Natürlich kann man all das machen, was du sagst. Aber wie beschrieben, das hat Konsequenzen für das Spielerlebnis und das ist maßgeblich, dass die Spielerfahrung dadurch nicht verbessert wird, sondern eher Gefahr läuft aus dem Ruder zu laufen, weil es es an Uniformität mangelt. Stattdessen passt man eben Zahlen aber eine reine Veränderung einer Zahl ist nicht ausreichend, wenn es darum geht immer noch eine Herausforderung zu bieten. Und das sollte ja der Anspruch sein. Wenn jemand keine Herausforderung will, wenn jemand faktisch gar nicht spielen will, dann kann er auch einen Film gucken. Das ist nicht die Aufgabe eines Spiels, jedenfalls nicht der Genres die wir hier besprechen in denen es um Taktik, Strategie, Bewegung geht also Strategie, Rollenspiel, Shooter ect.. Die Genres wo der Spieler passiv ist wären FMV Games oder Visual Novels oder die diversen Formen von auto-battlern. Und die sind toll, ich bin selbst gerade an Chaos;Head Noah dran und mag Halls of Torment oder Mechabellum.

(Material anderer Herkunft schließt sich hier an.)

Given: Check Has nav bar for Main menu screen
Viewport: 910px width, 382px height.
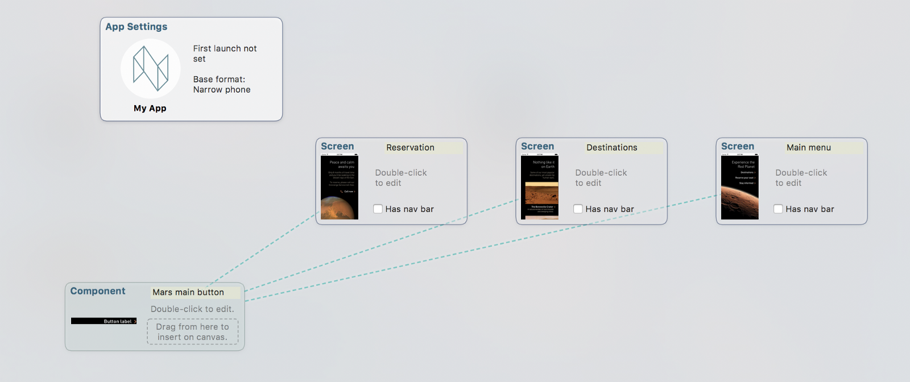Looking at the screenshot, I should 778,209.
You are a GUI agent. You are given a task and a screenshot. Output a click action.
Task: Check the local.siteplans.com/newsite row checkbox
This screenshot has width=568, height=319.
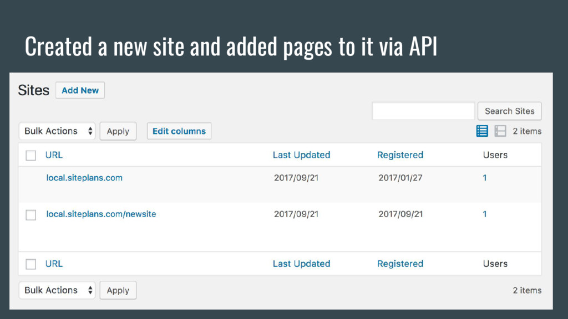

Worauf es in der Aufzählung hinausläuft, sind im Grunde Cheats, nicht alles (wie Questmarker) aber Zahlenänderungen sind genau das. Cheats sind auch völig in Ordnung (außer im Multiplayer, da ist das Tabu) aber ich denke Entwickler sollten ihre Zeit lieber in ein einheitliches, uniformes Balancing investieren als im schlimmsten Fall Cheats sogar zu verkaufen (was tragischerweise immer wieder vorgekommen ist als PreOrder Bonus oder DLC oder Mikrotransaktion).